At the same time, we can compare this mythical 43,500 to the existing membership of the Alberta Liberal Party or the Alberta Party. According to Frank Dabbs’ Alberta Views article “Third Option: The strange fate of the Alberta Liberal Party”, written in August 23, 2017, the Alberta Liberal Party has about 2,200 Members. While, Greg Clark was quoted as saying:
“‘I’d love everybody to run and I’d love for there to be a competitive race that brings 10,000 members and 500 organizers to the Alberta Party … you build up the money, you build up the volunteers, you build up the capacity and then you’re ready to run the election,’ he said.” (Clark quits as first Alberta Party leader to generate political buzz, By James Wood, Published on Last Updated: November 10, 2017 8:06 PM MST)
By examining the evidence, one can see that a combined, Alberta Liberal-Alberta Party entity might only hope to get the 13,000 old-hands needed to move forward. On the other hand, the Provincial NDP has more than 10,000 members and the UCP could muster 58,232 to 87,000 volunteers. Accordingly, a combined Alberta Liberal-Alberta Party entity would still be sorely lacking in capacity; and, this is before any combined Alberta Liberal-Alberta Party entity started looking for donations, more members and volunteers.
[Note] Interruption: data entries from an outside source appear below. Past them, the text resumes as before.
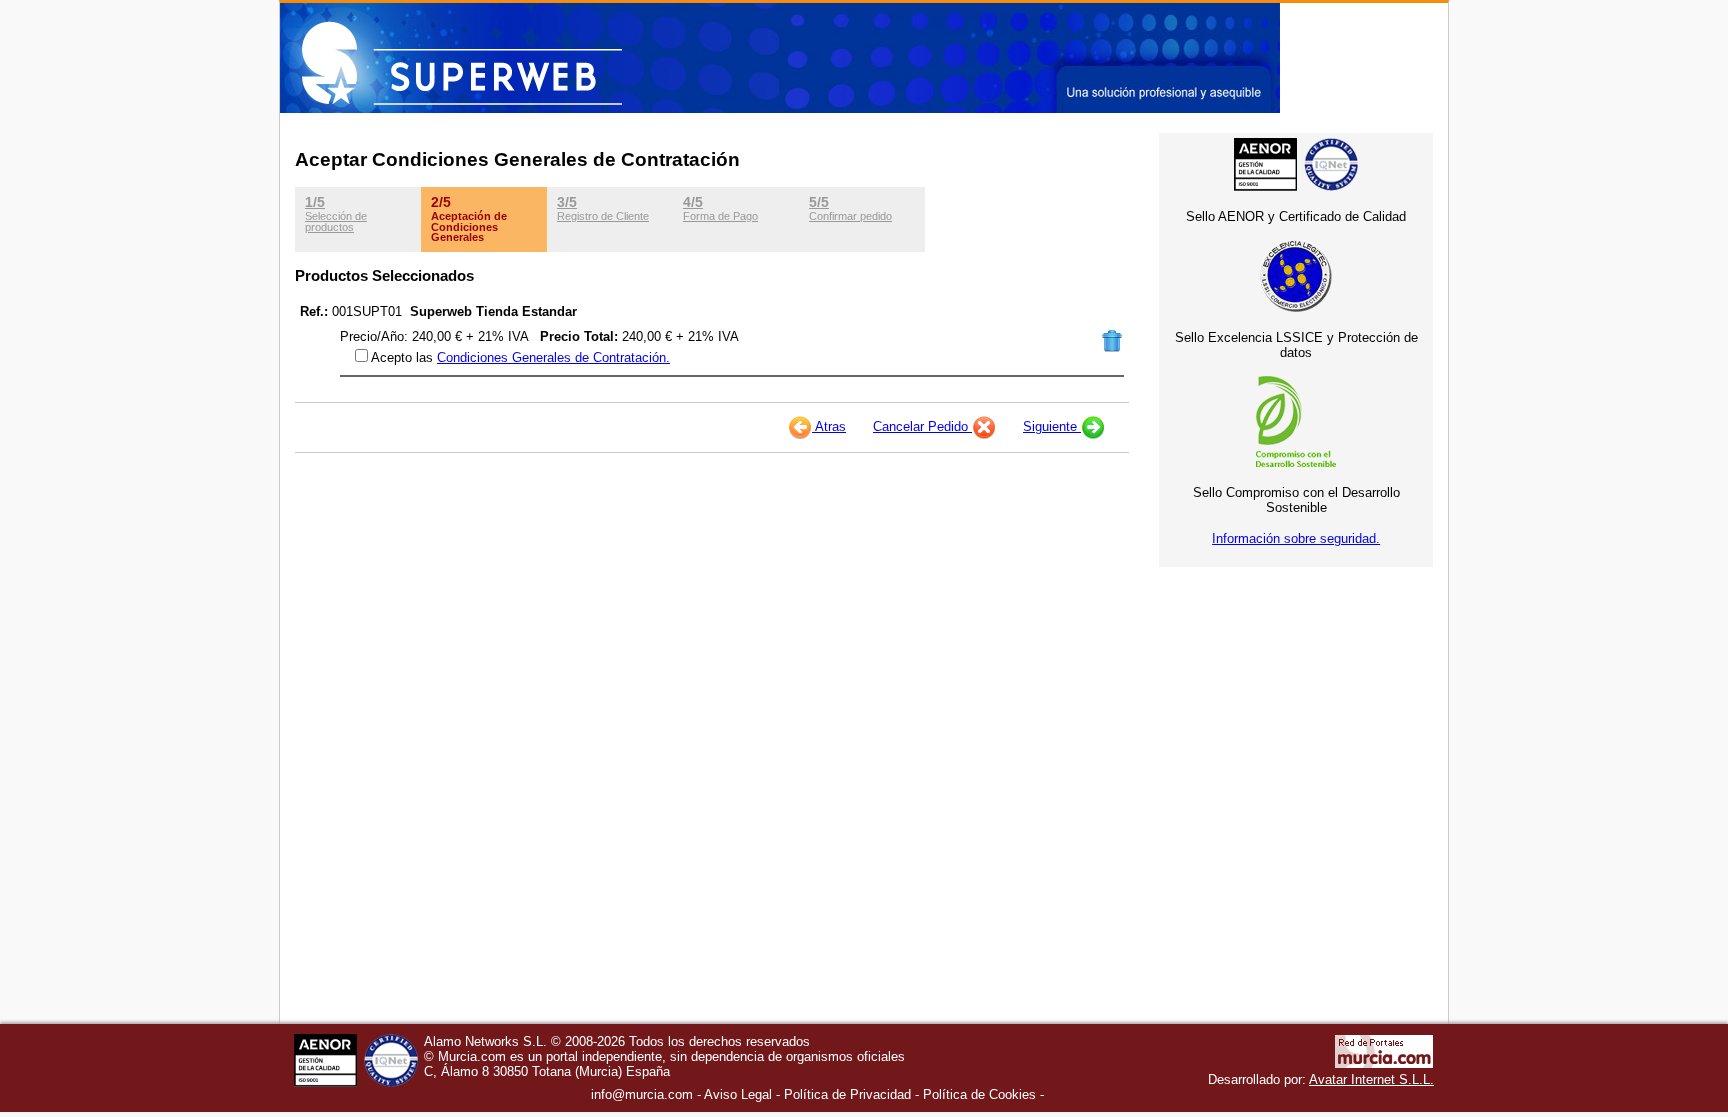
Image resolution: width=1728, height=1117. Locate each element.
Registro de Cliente (603, 208)
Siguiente (1052, 426)
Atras (829, 426)
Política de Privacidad (847, 1094)
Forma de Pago (720, 208)
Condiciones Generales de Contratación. (553, 357)
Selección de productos (336, 213)
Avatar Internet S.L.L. (1371, 1079)
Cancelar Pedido (922, 426)
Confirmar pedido (850, 208)
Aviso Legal (738, 1094)
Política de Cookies (979, 1094)
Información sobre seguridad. (1296, 538)
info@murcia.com (642, 1094)
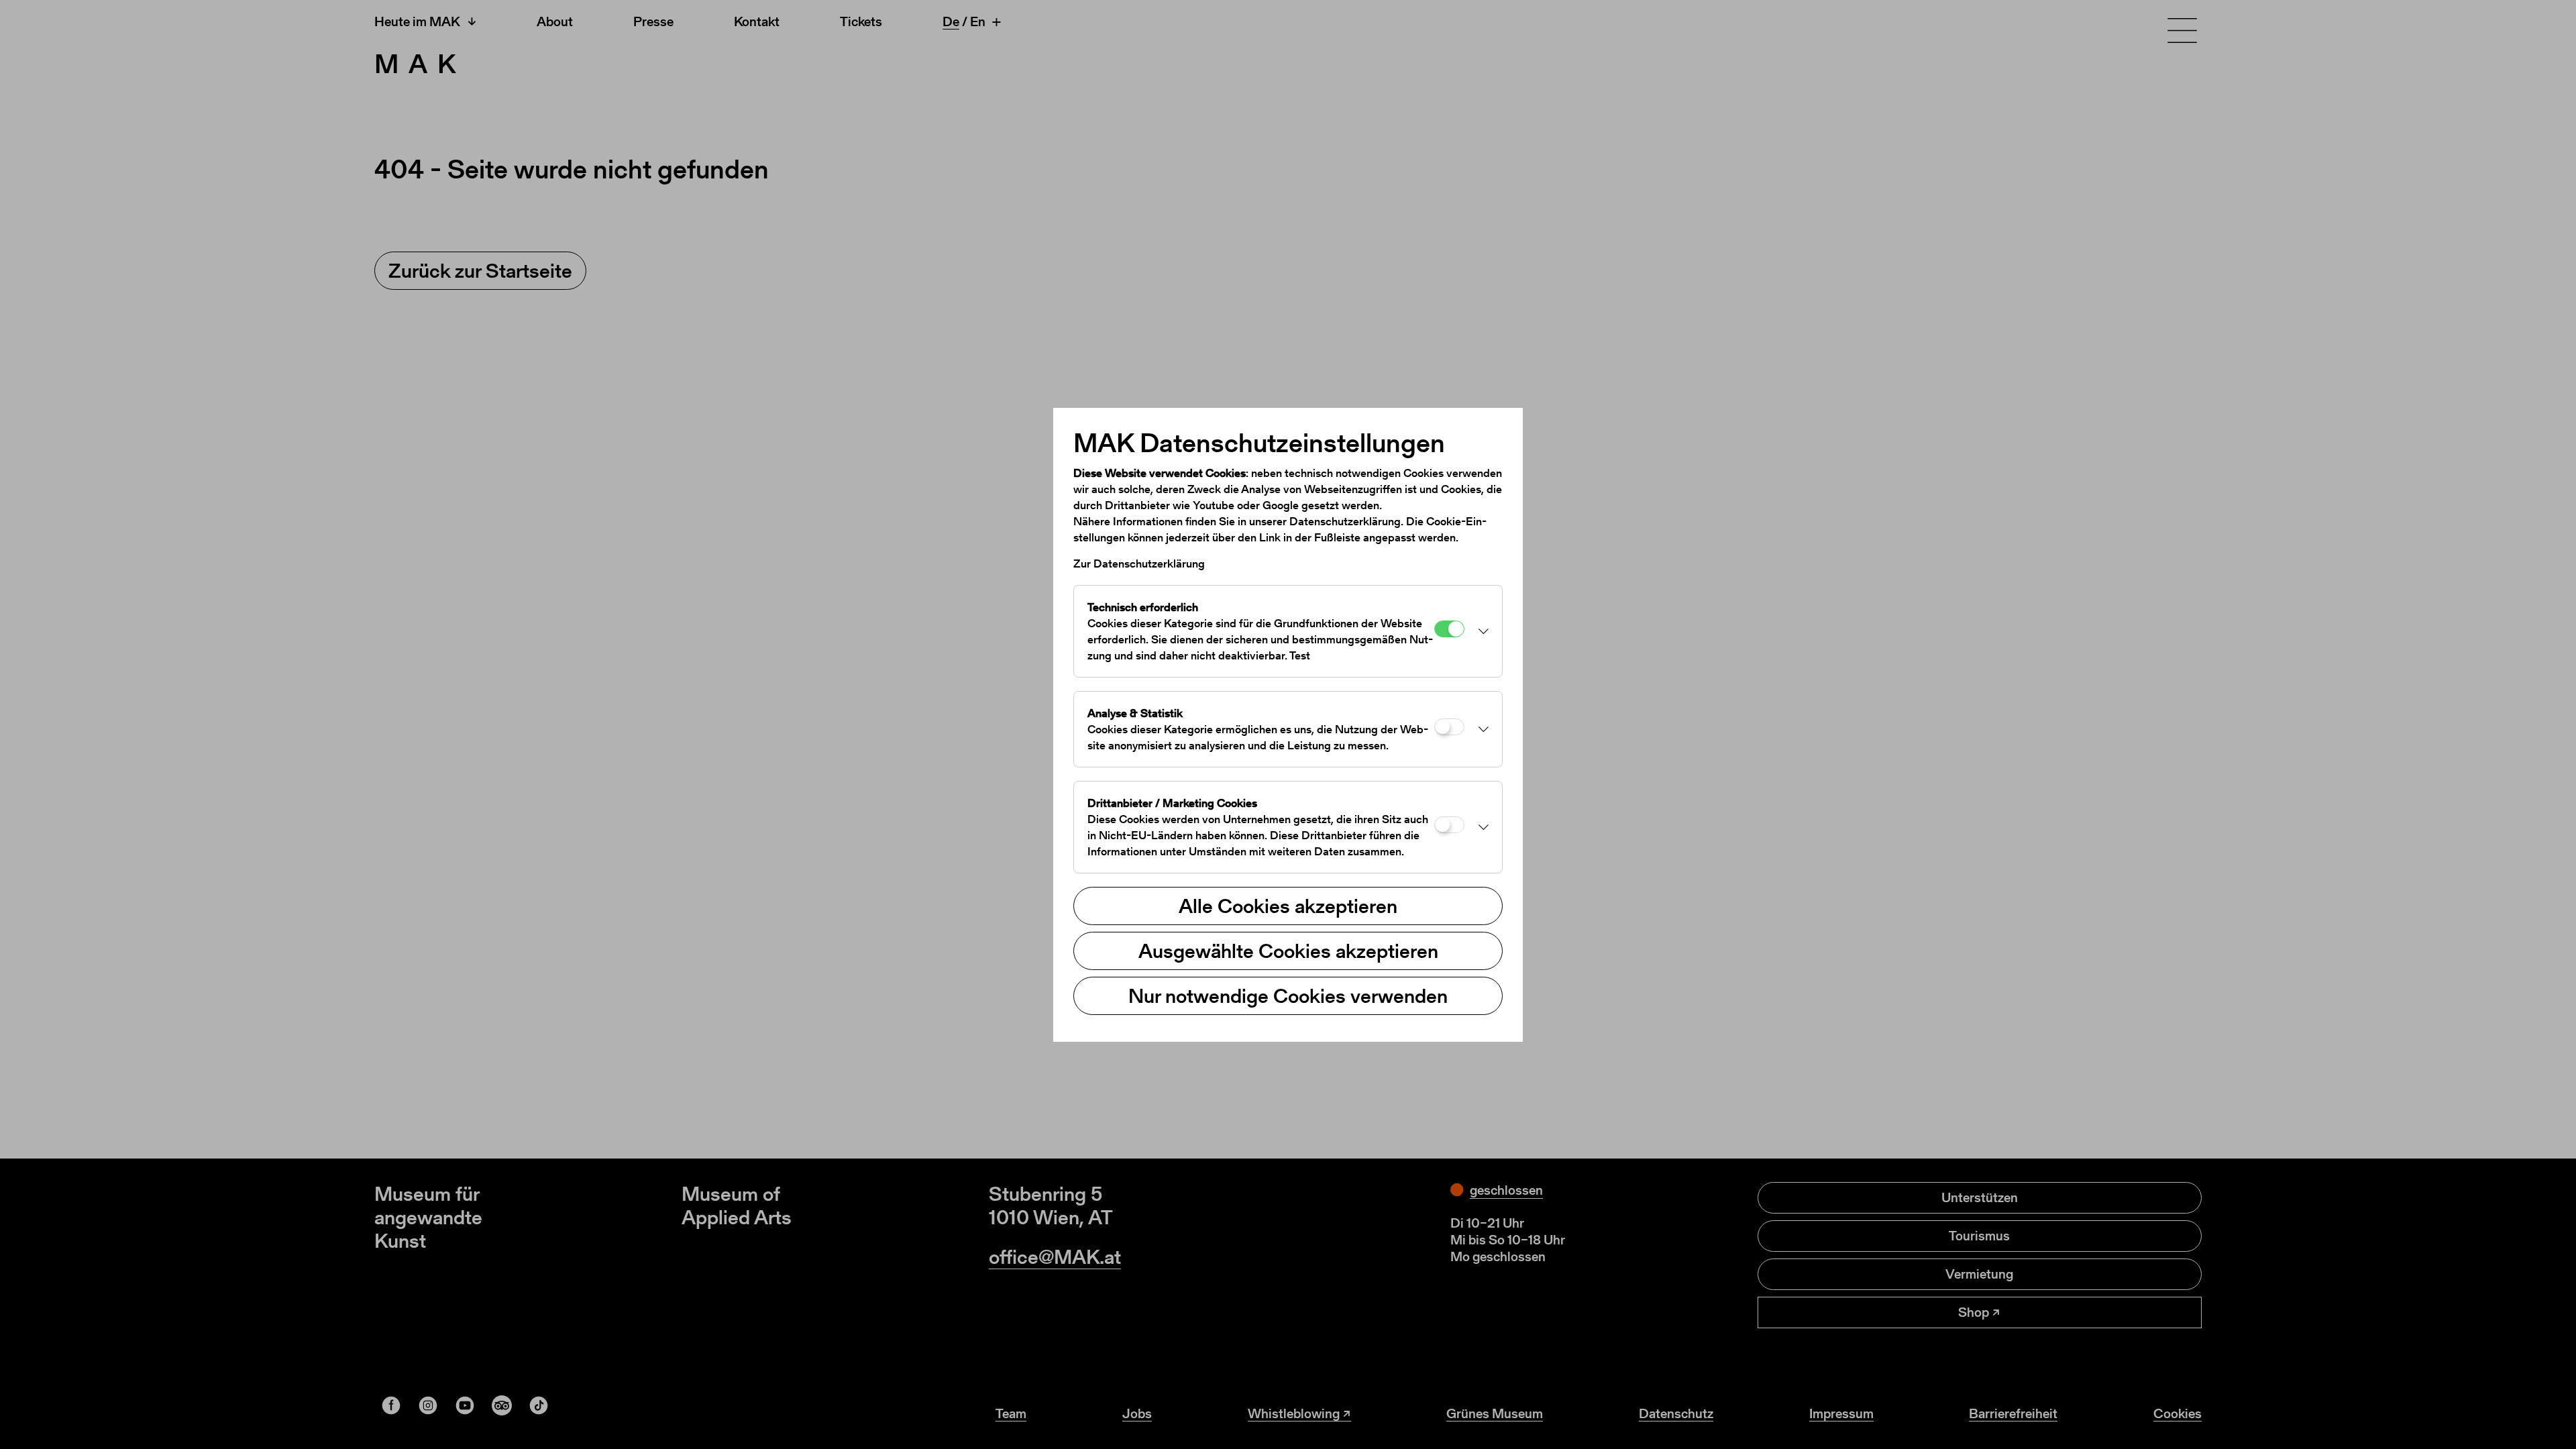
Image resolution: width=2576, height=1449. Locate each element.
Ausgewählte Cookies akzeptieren (1288, 950)
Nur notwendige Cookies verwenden (1288, 995)
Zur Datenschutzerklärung (1139, 563)
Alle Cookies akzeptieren (1288, 906)
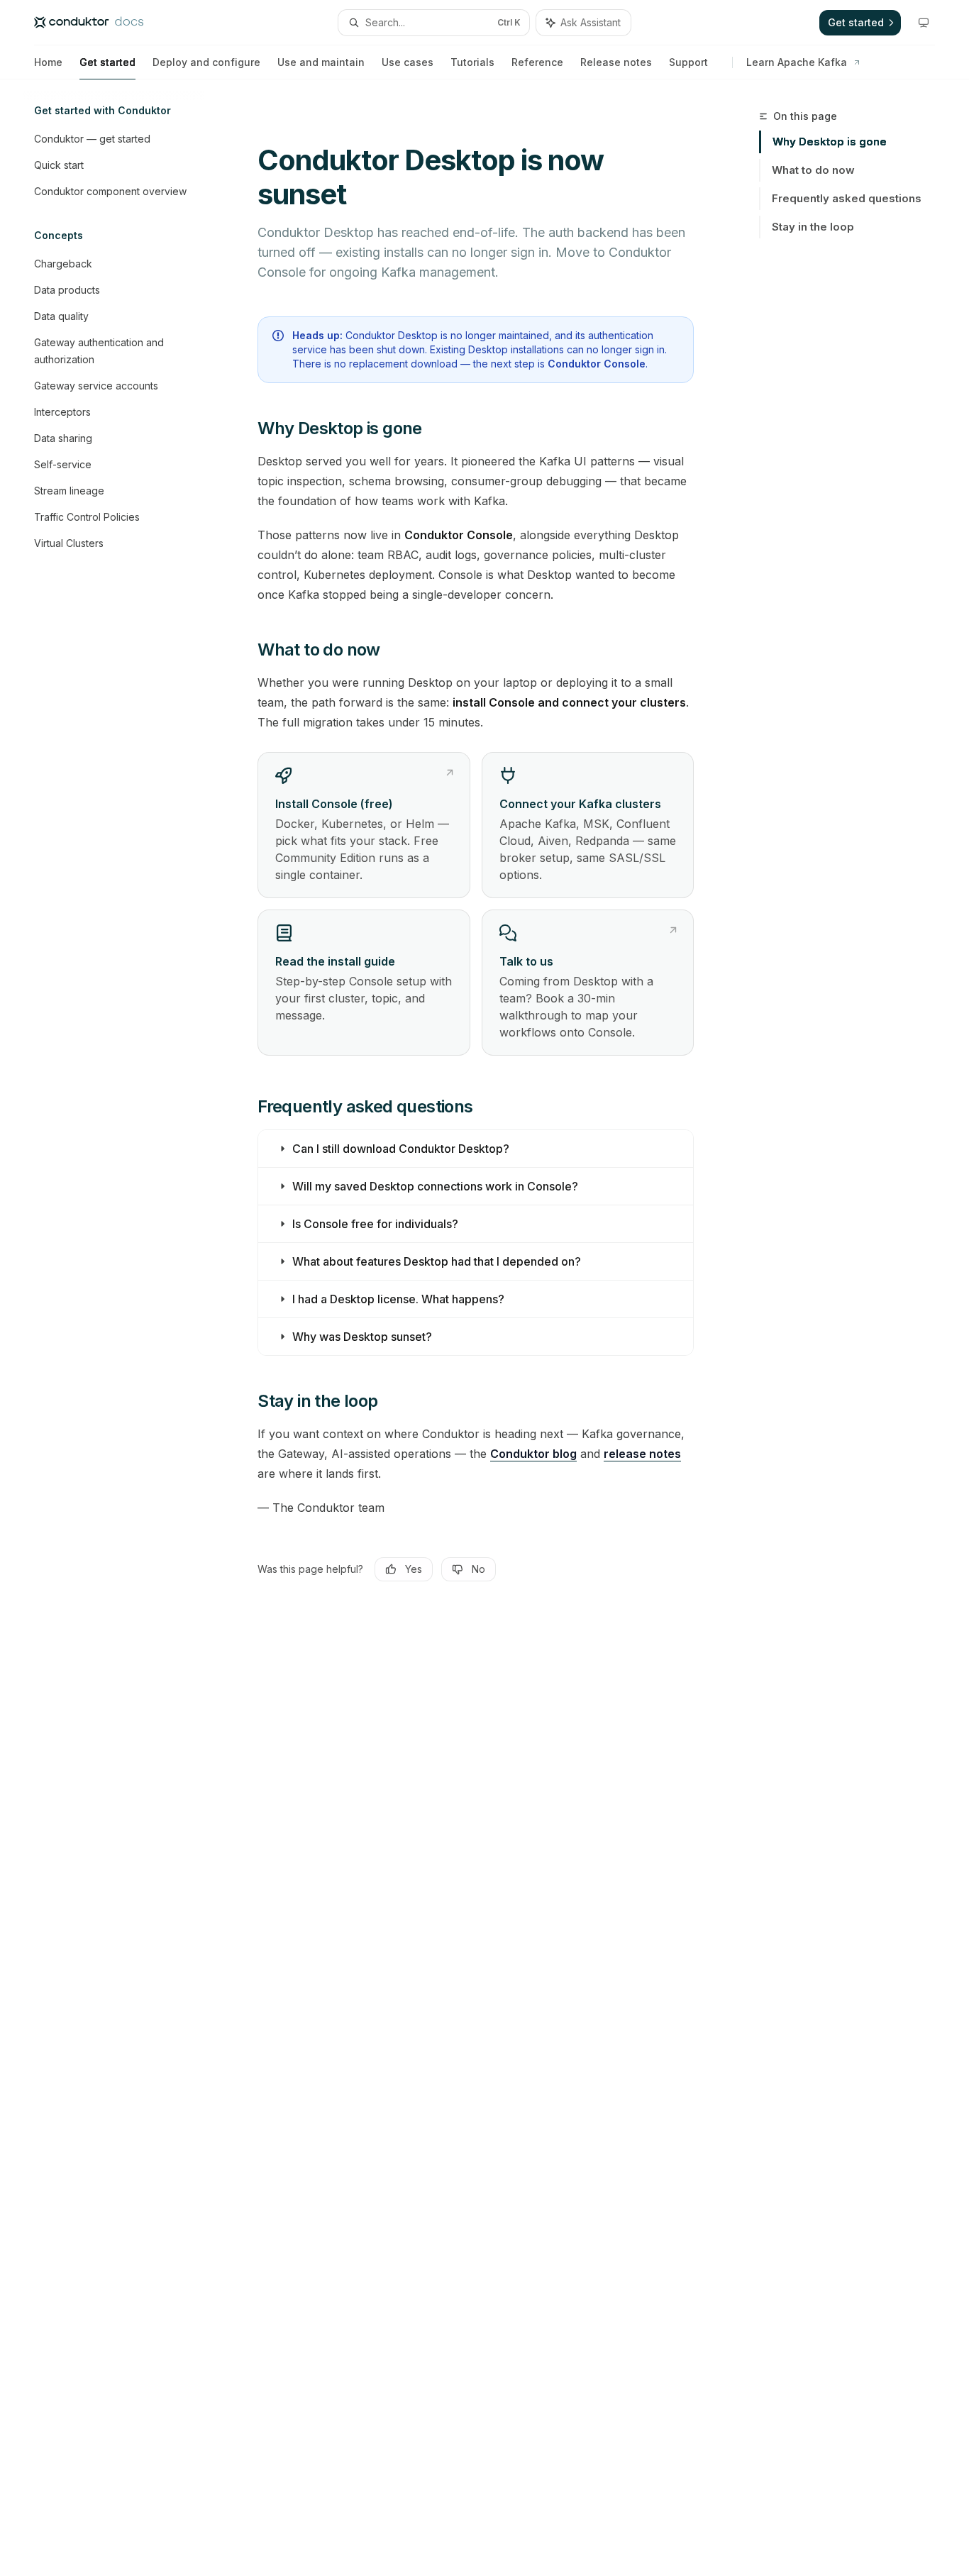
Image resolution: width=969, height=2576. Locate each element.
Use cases (407, 62)
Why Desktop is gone (830, 141)
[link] (364, 825)
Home (48, 62)
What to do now (813, 170)
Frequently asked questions (846, 198)
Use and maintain (321, 62)
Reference (537, 62)
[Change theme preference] (923, 22)
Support (688, 62)
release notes (642, 1454)
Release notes (616, 62)
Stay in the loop (813, 226)
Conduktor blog (533, 1454)
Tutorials (472, 62)
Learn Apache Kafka (796, 62)
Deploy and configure (206, 62)
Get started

This is not to say that I am pessimistic. I have gone door to door to find supporters. From petitions to membership drives, for nomination battles to campaigns, it is important to reach out to people to build a party or a movement. However, we should not make our job harder than it has to be out of partisan considerations. Every movement, from time to time, has had to seek allies to grow. For example, when the Co-operative Commonwealth Federation was unable to fulfill its mission, they reached out to the Canadian Labour Congress. Out of those conversations the New Democratic Party, with provincial and federal wings, emerged. The Bloc Québécois, Wildrose Party, the United Conservative Party and the present incarnation of the federal Conservative Party are also examples of this trend.
Now for those who say that Liberals have never done this, I say hogwash. The Liberal Party of Canada came to be through the same democratic impulses of working with partners. The Clear Grits, the Patriotes and Parti Rouge were just some of the constituent parts of what became the Liberal Party of Canada. Many people like George Brown had to work with people that they had an “uncivil” hatred towards. In today’s terms, before the mergers, George Brown would be called a “bigot” or a “xenophobe”. His hatred of French Canadians and Catholics was legendary. However, over time, he changed. One of the founders of the Liberal Movement went from being anti-French to beginning to form the foundations of what we call bilingualism and multiculturalism. If George Brown could do it, can’t the Alberta Party and the Alberta Liberals work together? Can’t our parties bury the partisan hatchet to become friends and partners in building a better Alberta? I believe that we can do it because Alberta needs a forward-looking, evidence-based party who worries about the least among us. Alberta needs a party that can bare witness to the tragedies in our society and has the courage to suggest or even implement public policy which can bring change. Alberta needs a party that can balance the needs of the majority, the vibrancy of our minorities and bring forth ideas which ensure that both gain together. Such policy will not come from the magical thinking of the United Conservative Party or from the fantastical words of the New Democratic Party; however, it can be put into place through the hard work and listening skills brought forth form a combined Alberta Liberal-Alberta Party entity.